[Provided text]
Mexico City feels different these days. Its usual vibrancy has been muted, and not only because of the missing students of Ayotzinapa. Paéz tells me that when he walked the city streets on the night of September 16th, which is Mexican Independence Day, he was struck by how quiet things were. “It’s not just our intuition that senses that people are feeling down since Peña Nieto took office,” Paéz said. “Check out the indexes of consumer confidence: month after month it’s been plummeting.” Back in the days of the Calderón government, he said, people living in Mexico City felt insulated from the horrors and violence of the narco war. “Ciudad Juarez, you’d say, that all seems so far away. But now it feels like it can happen here, too.”

But the very day that Paéz and I spoke would end up providing some hope that maybe all was not lost in Mexico. Protests and marches took place throughout the country that day. Here in Mexico City, students from the Universidad Nacional Autónoma de México (UNAM) blocked traffic at several points around the city, and there were several marches, including a night march down Avenida Reforma. Huge marches are being organized for next week, including one in Mexico City on Tuesday. Even conservatives in the Catholic Church hierarchy and the business sector are joining the protests. The national outcry has had a swift result: Governor Aguirre’s political support crumbled almost overnight, forcing his resignation on Thursday.

This morning’s lead editorial on SinEmbargo.com reflected on the meaning of the protests: “The political parties and their members, the majority of whom have been living high for decades off the earnings of all Mexicans, today are nothing in the face of a society that, organized and very hasta la madre [has had it up to the mother, i.e. totally fed-up] with them, can turn things around and impose an agenda on them … The tragedy of Ayotzinapa pains all of Mexico…. However, this pain and grief is providing Mexican society with an extraordinary lesson: you can protest peacefully, you will be listened to if there is unity and if you don’t radicalize your demands, then you can force politicians to do their work and make them pay for their corruption.”

In the warning against radical demands I heard Paéz’s characteristic caution. And he is right: Mexico’s struggle against political corruption and rampant organized-crime violence it breeds can’t be co-opted by any one ideology or party or movement. The popular hashtag slogan “We are all Ayotzinapa” really does have to mean all of us, both in Mexico and outside it. The civic movement that has begun must be sustained. Perhaps when the Mexican congress has finally been cleansed as legislatures were in Colombia and Italy, where sustained civic pressure led to sweeping dismissals and criminal prosecutions of corrupt legislators—why should it possible for those countries and not for Mexico?—Mexico, with a fresh start, can renew its passionate and necessary ideological arguments with the possibility of translating those discussions into honestly administered policies and reforms.

*Correction: An earlier version of this post stated that the body was found three days after the kidnappings.

[Available data]

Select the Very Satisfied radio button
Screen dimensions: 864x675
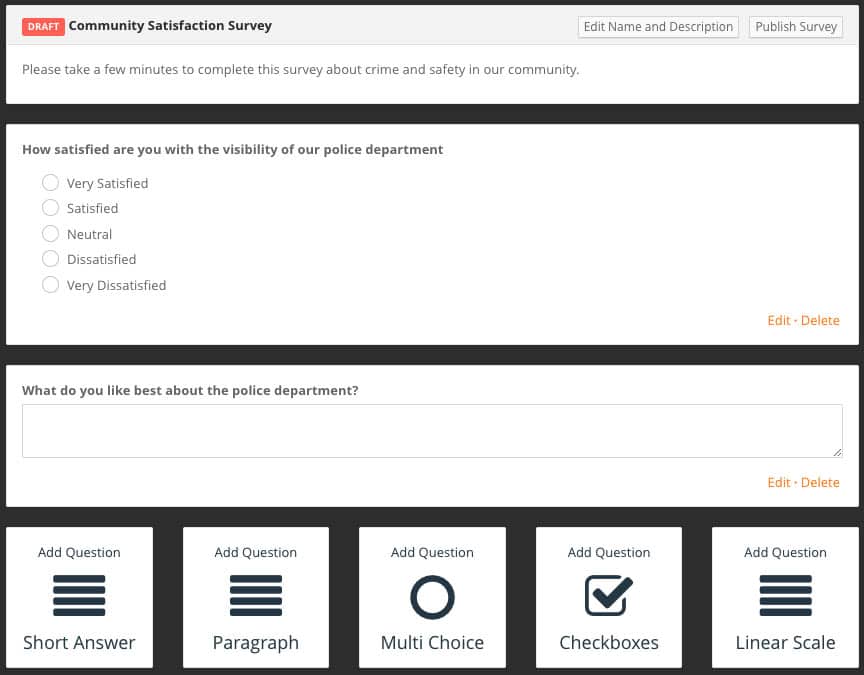tap(50, 182)
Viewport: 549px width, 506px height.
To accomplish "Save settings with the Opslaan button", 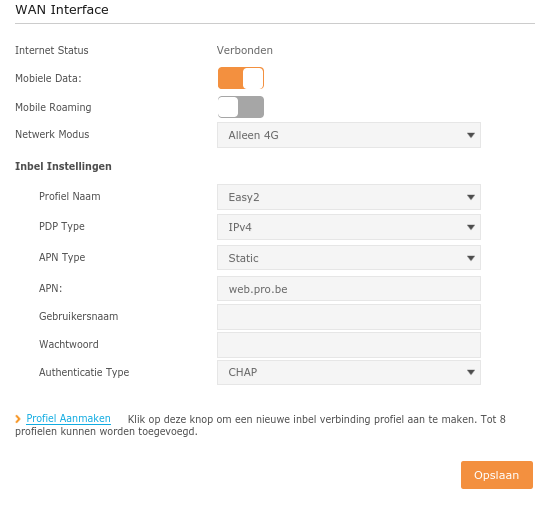I will pyautogui.click(x=496, y=475).
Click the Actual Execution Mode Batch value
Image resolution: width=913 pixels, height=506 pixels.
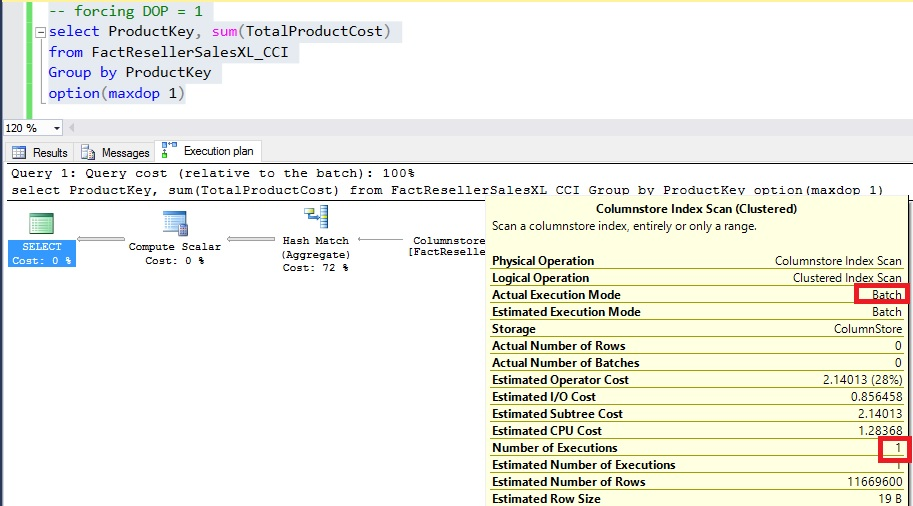[x=886, y=295]
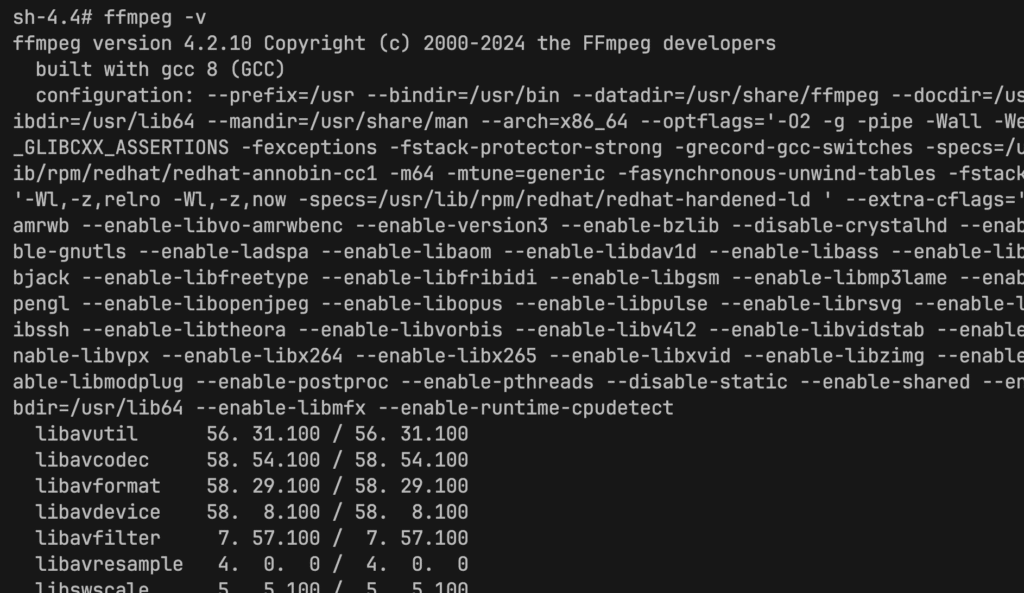Click 'built with gcc 8 (GCC)' line
The image size is (1024, 593).
[x=160, y=69]
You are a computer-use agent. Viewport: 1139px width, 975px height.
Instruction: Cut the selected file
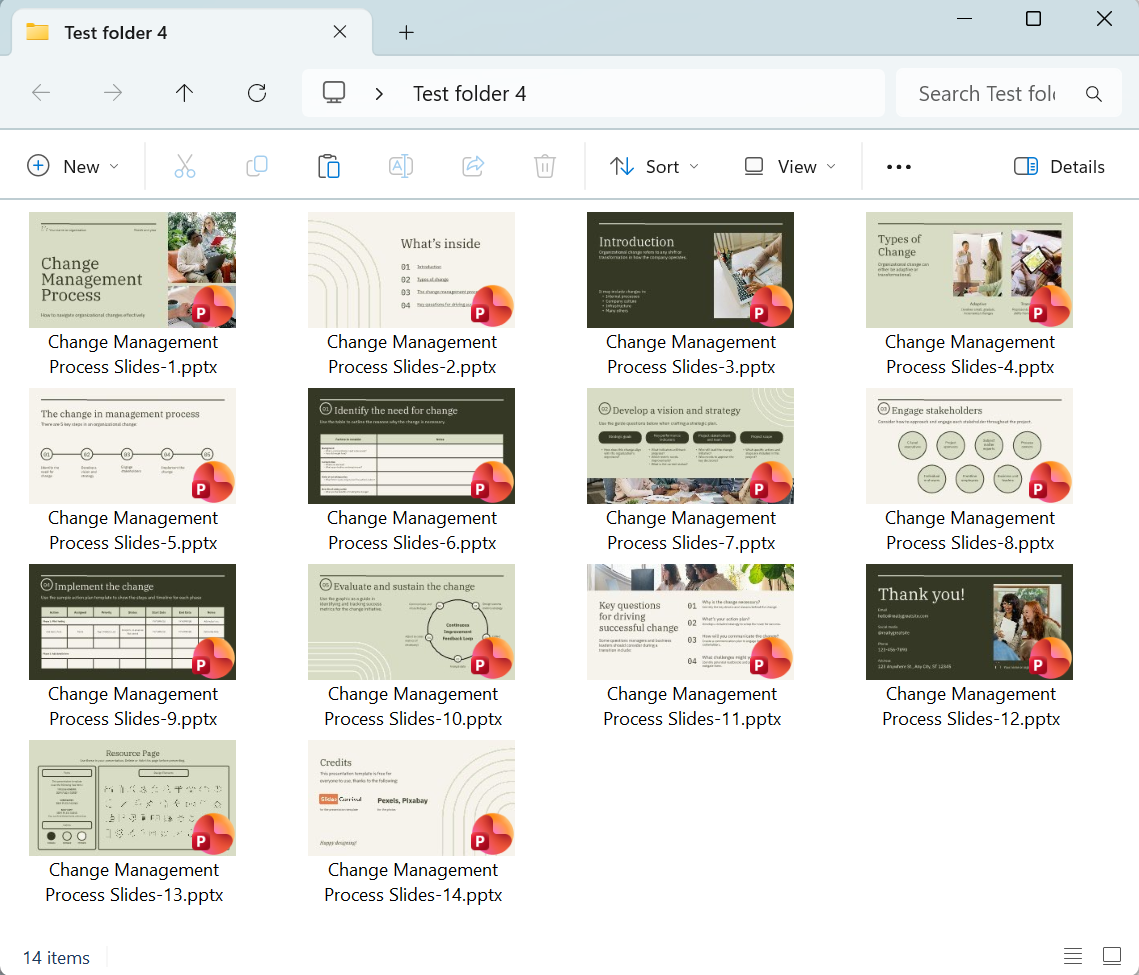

[Work task]
In the text on the Ayotzinapa protests, who blocked traffic at several points around Mexico City on the day of the protests?

[Response box]
Students from the Universidad Nacional Autónoma de México (UNAM).